Description of the task
From the listing below, output the lines between the one with "Given: Click the G4 row label" and the one with "You are a GUI", including those two, and nothing else. Pictures are not copied.

Exercise data
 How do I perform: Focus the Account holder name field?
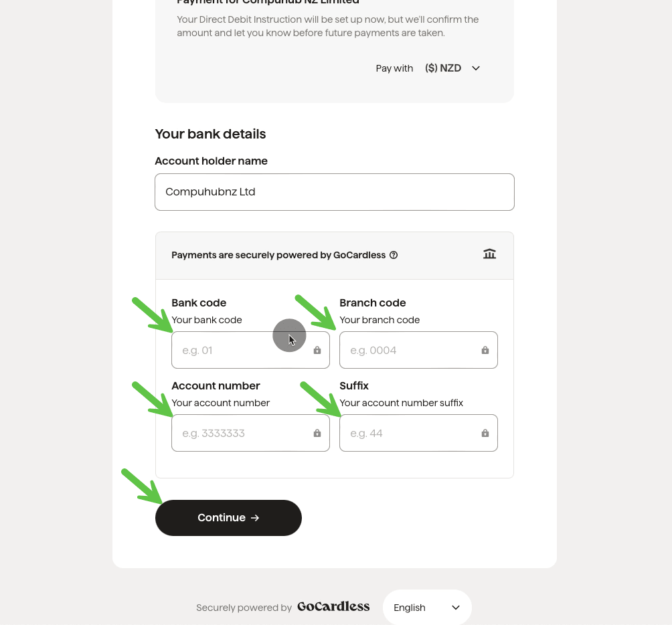click(x=334, y=192)
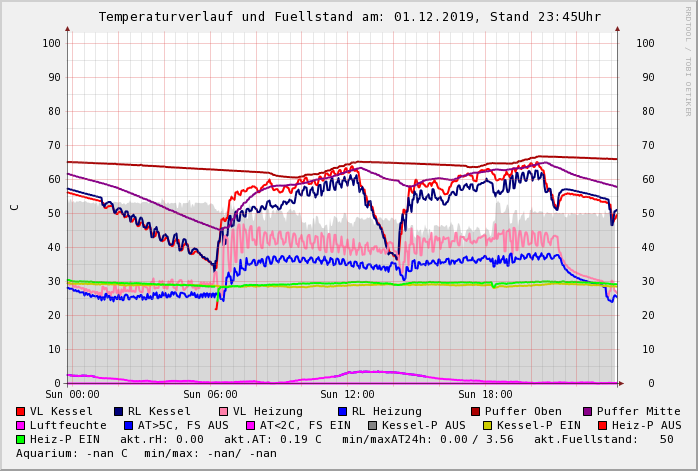Click the 'Sun 12:00' time axis label
Screen dimensions: 698x471
pos(346,395)
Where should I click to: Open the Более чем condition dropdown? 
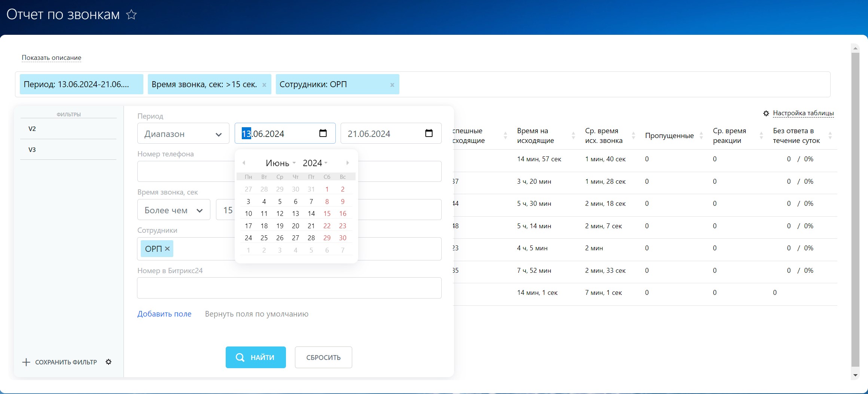[x=174, y=210]
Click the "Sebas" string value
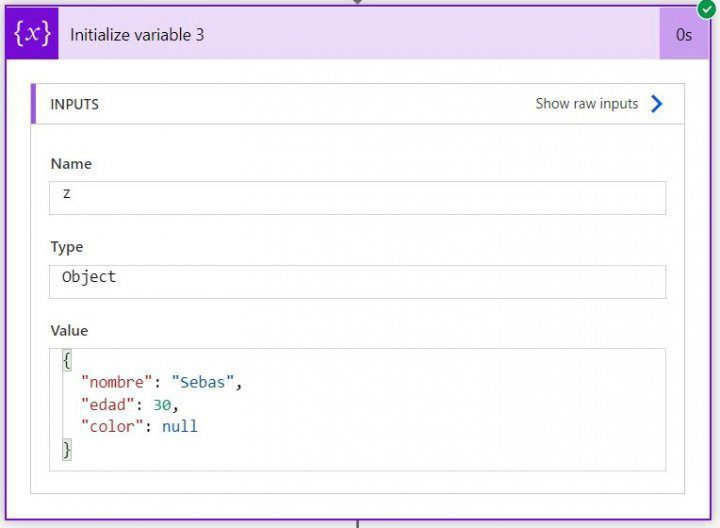This screenshot has height=528, width=720. [x=202, y=382]
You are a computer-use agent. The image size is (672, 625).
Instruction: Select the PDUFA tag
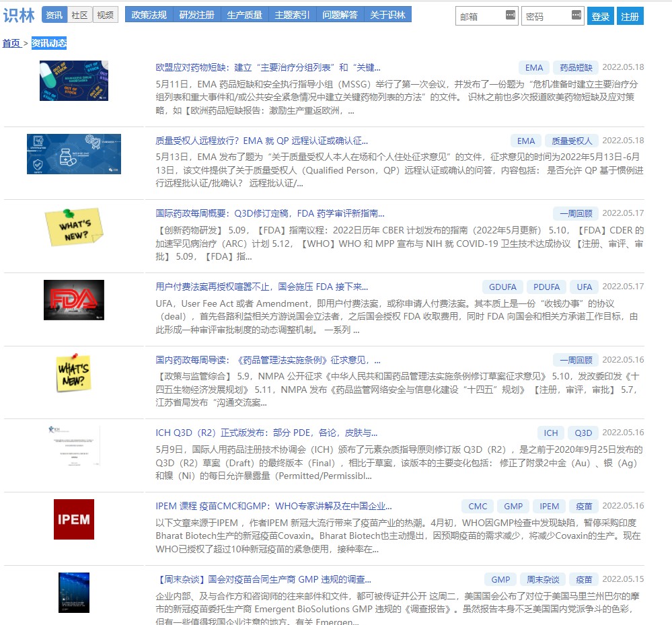click(x=546, y=287)
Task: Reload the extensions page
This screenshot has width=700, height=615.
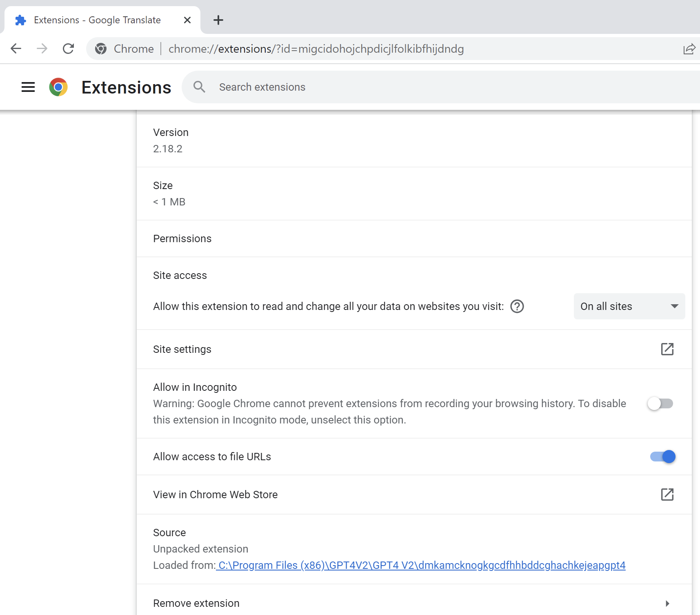Action: 68,49
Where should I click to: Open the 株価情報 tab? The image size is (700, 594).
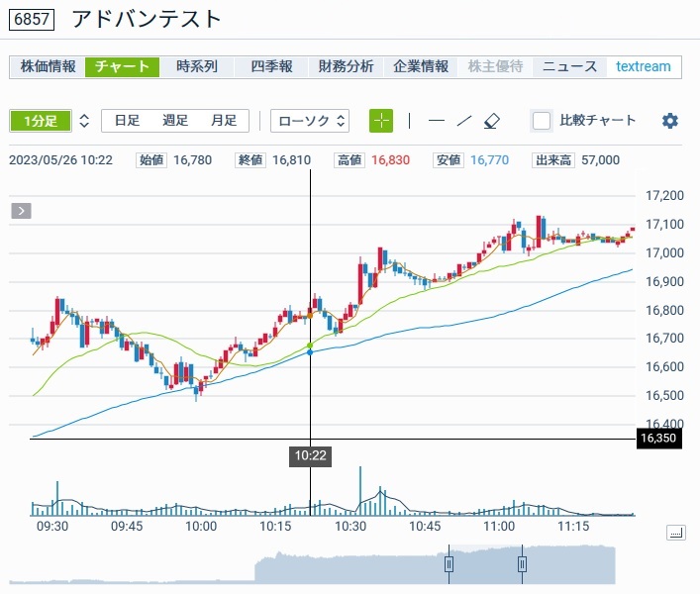[48, 66]
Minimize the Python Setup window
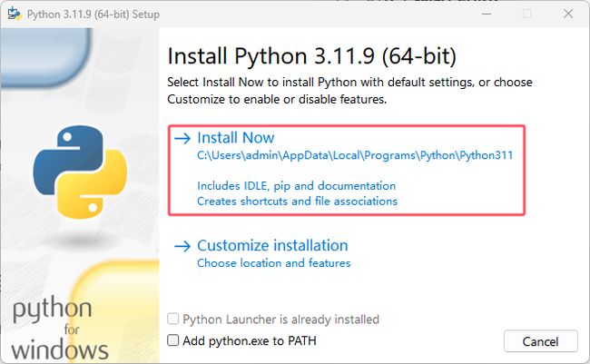 coord(487,14)
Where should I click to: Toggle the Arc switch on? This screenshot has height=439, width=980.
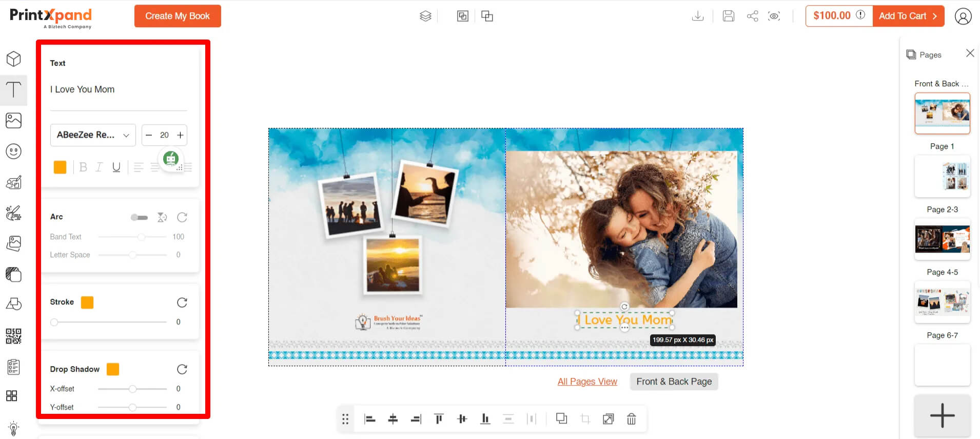(139, 217)
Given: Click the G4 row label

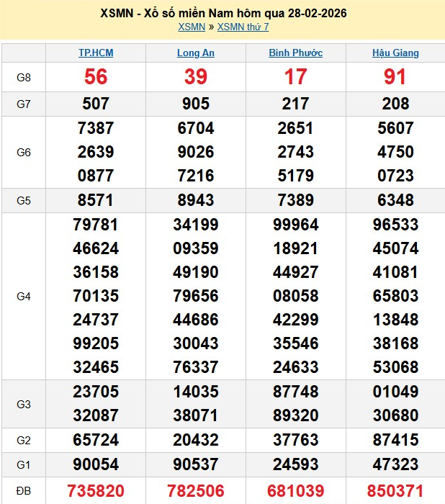Looking at the screenshot, I should pyautogui.click(x=24, y=296).
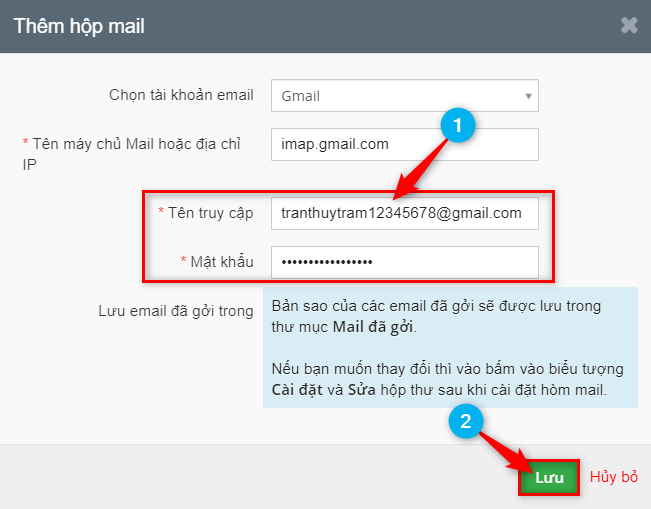Click the bold Cài đặt text
The image size is (651, 509).
294,389

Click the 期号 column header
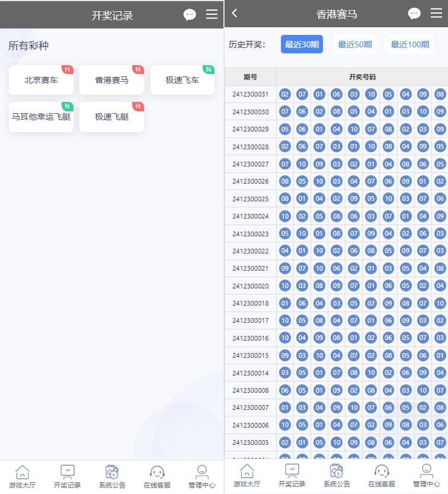pyautogui.click(x=251, y=77)
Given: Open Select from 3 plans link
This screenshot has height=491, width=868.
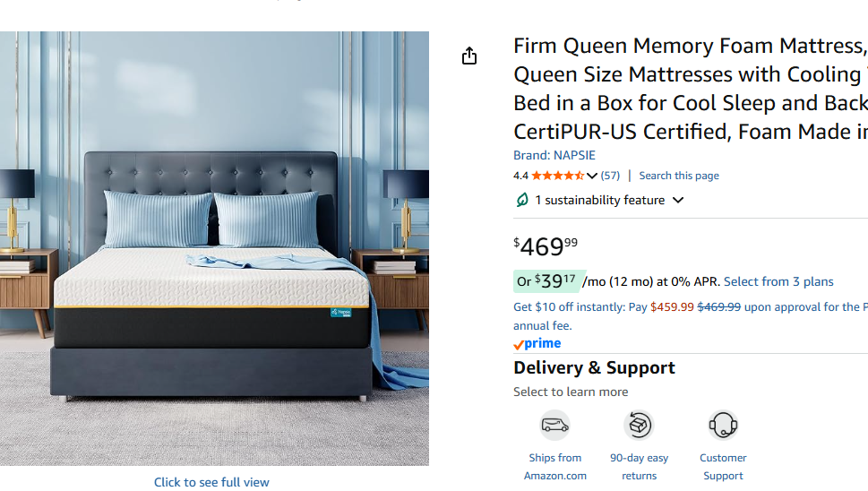Looking at the screenshot, I should point(778,281).
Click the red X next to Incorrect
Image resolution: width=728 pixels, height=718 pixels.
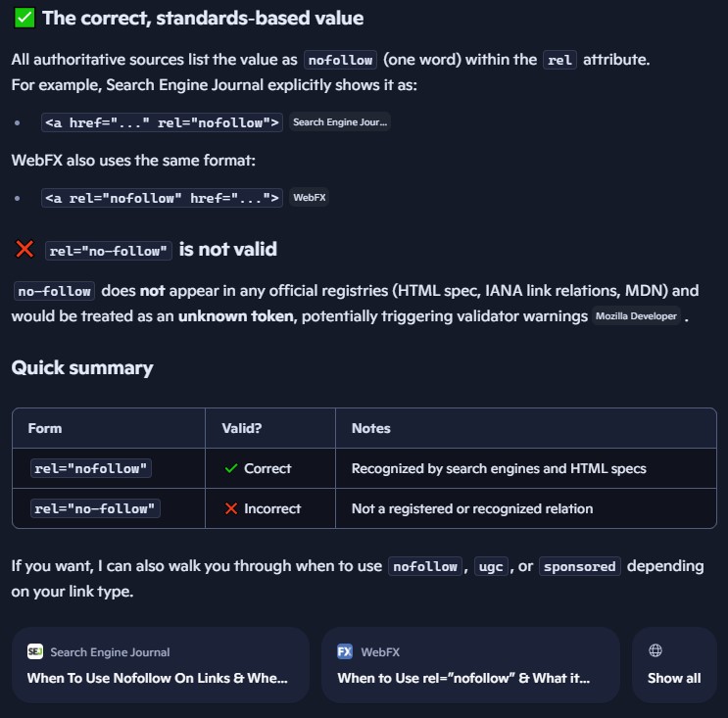tap(231, 508)
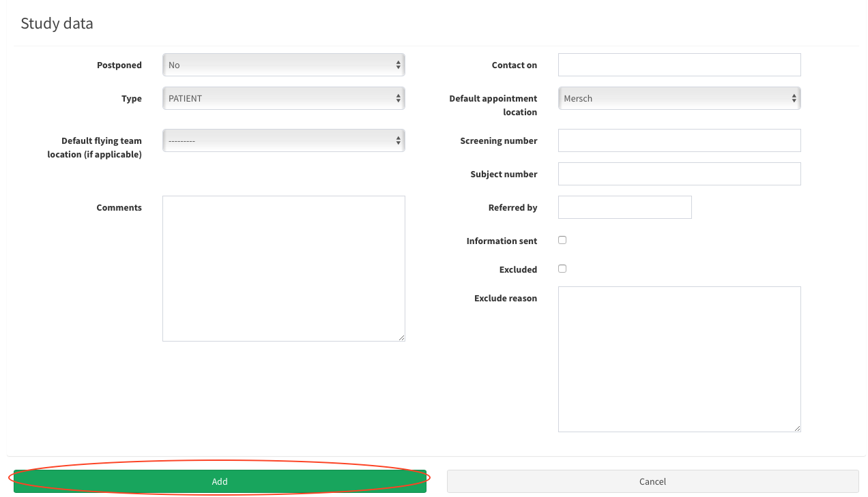Select the Referred by text box
This screenshot has width=868, height=497.
coord(624,207)
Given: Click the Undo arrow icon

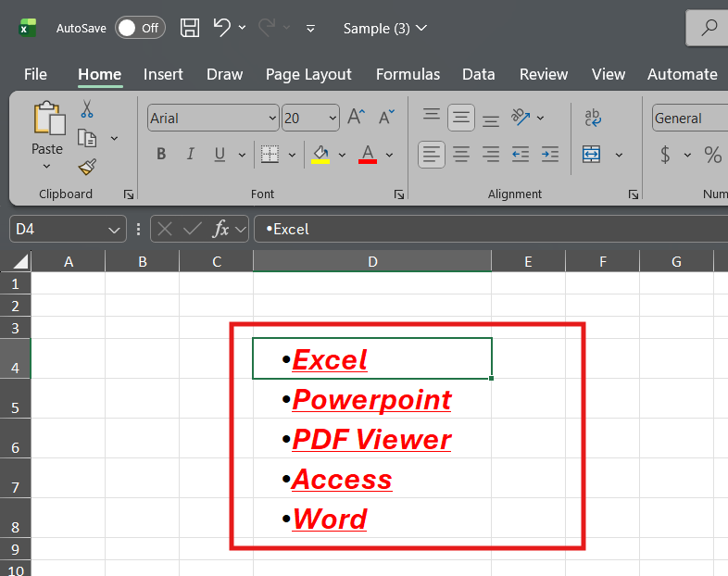Looking at the screenshot, I should pyautogui.click(x=221, y=28).
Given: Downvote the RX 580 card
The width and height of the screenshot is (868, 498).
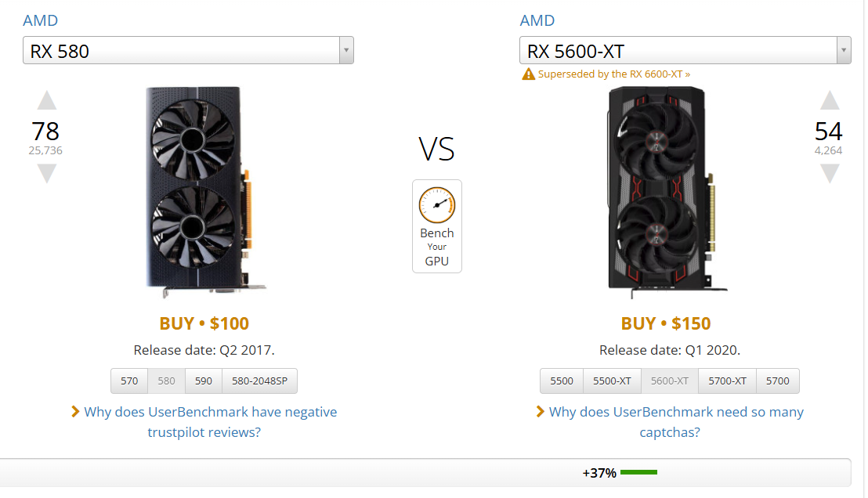Looking at the screenshot, I should 47,173.
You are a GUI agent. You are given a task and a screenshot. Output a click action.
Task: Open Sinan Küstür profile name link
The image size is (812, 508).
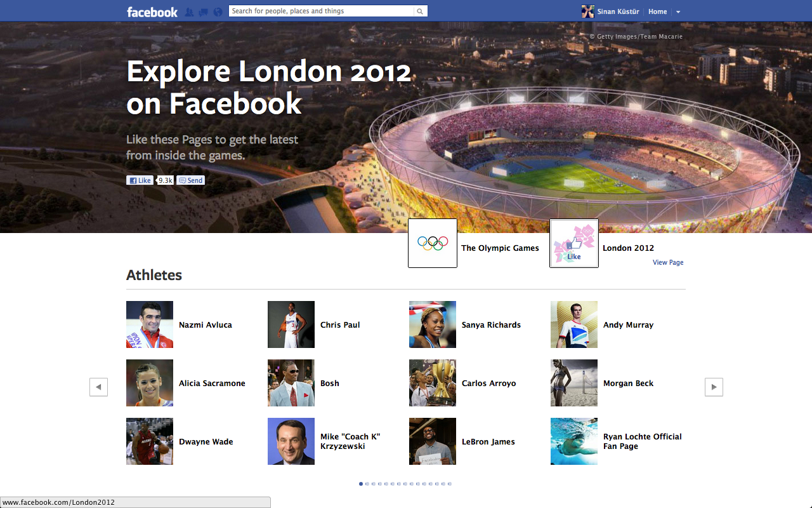(619, 11)
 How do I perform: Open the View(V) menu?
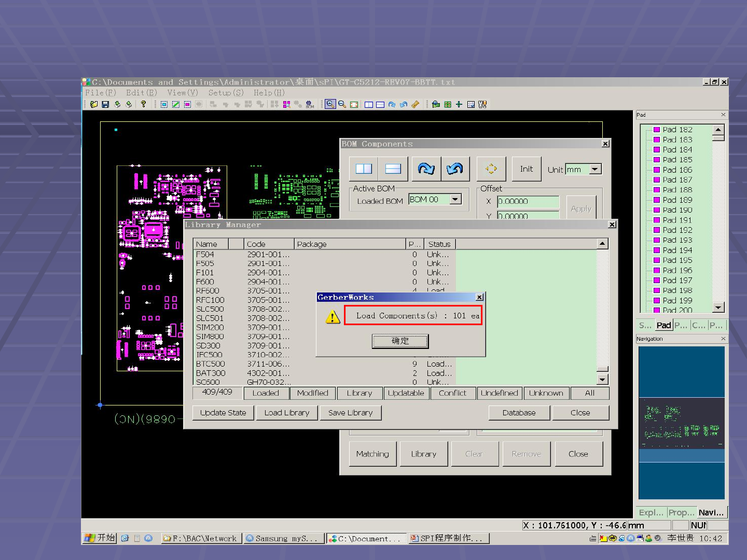[182, 93]
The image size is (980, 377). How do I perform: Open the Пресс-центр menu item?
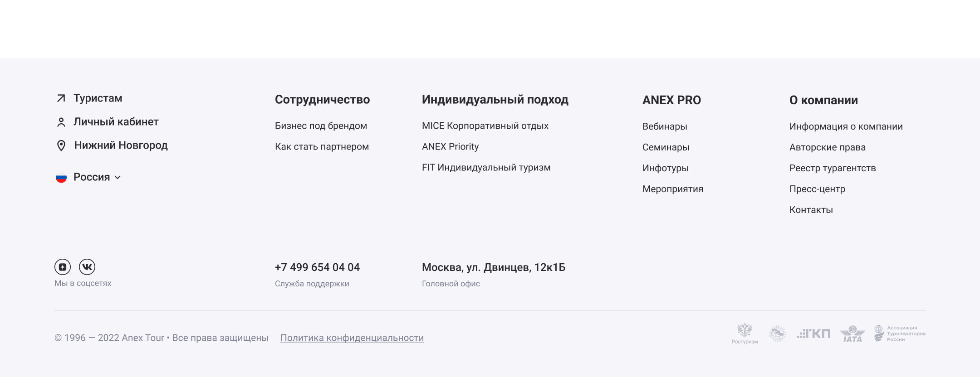pyautogui.click(x=817, y=189)
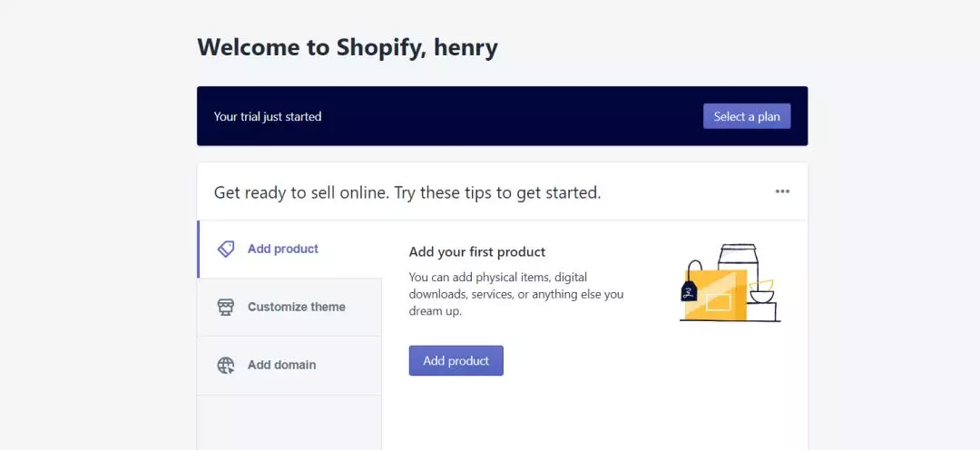
Task: Click the yellow shopping bag illustration
Action: pos(715,294)
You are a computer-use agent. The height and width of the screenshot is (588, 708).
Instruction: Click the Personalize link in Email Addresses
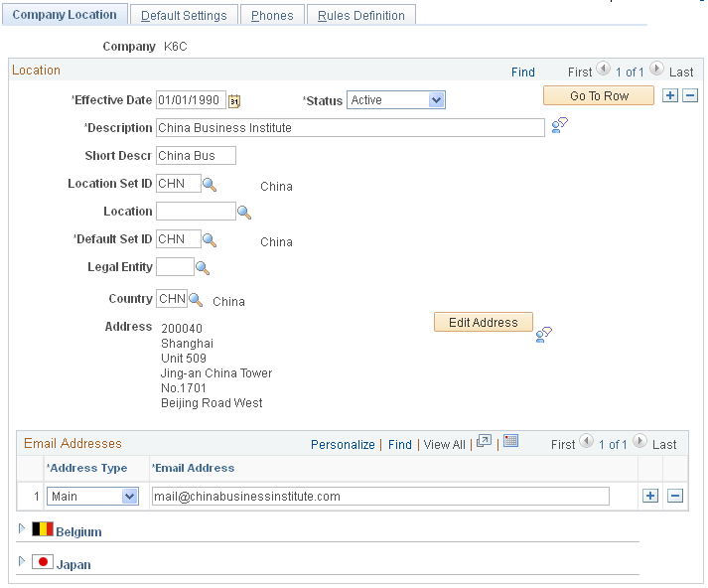coord(343,445)
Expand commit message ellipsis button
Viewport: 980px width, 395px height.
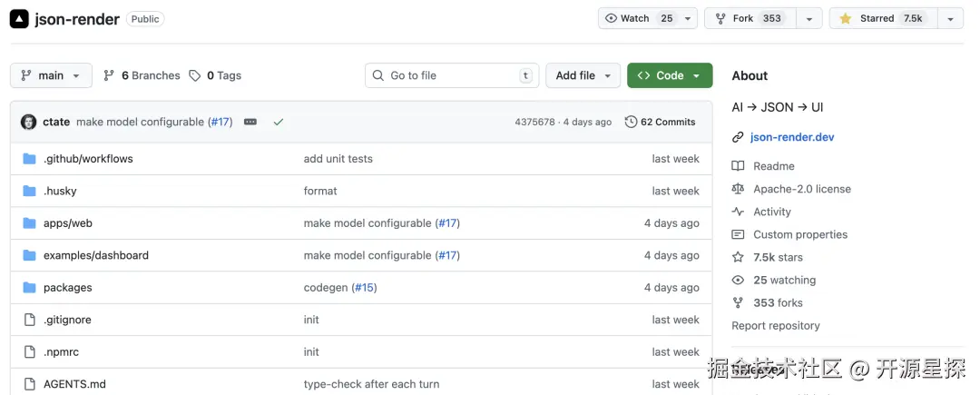[x=250, y=122]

Result for this exercise
Given: Click the G4 row label

Looking at the screenshot, I should pyautogui.click(x=24, y=296).
Click the bold Cài đặt text
The image size is (651, 509).
294,389

Click the 期号 column header
pyautogui.click(x=251, y=77)
Given: Open Select from 3 plans link
This screenshot has height=491, width=868.
Looking at the screenshot, I should point(778,281).
Click the red X next to Incorrect
Image resolution: width=728 pixels, height=718 pixels.
tap(231, 508)
Select the Referred by text box
This screenshot has width=868, height=497.
coord(624,207)
Given: Click the Undo arrow icon

Looking at the screenshot, I should pyautogui.click(x=221, y=28).
Given: Downvote the RX 580 card
The width and height of the screenshot is (868, 498).
Looking at the screenshot, I should 47,173.
You are a GUI agent. You are given a task and a screenshot. Output a click action.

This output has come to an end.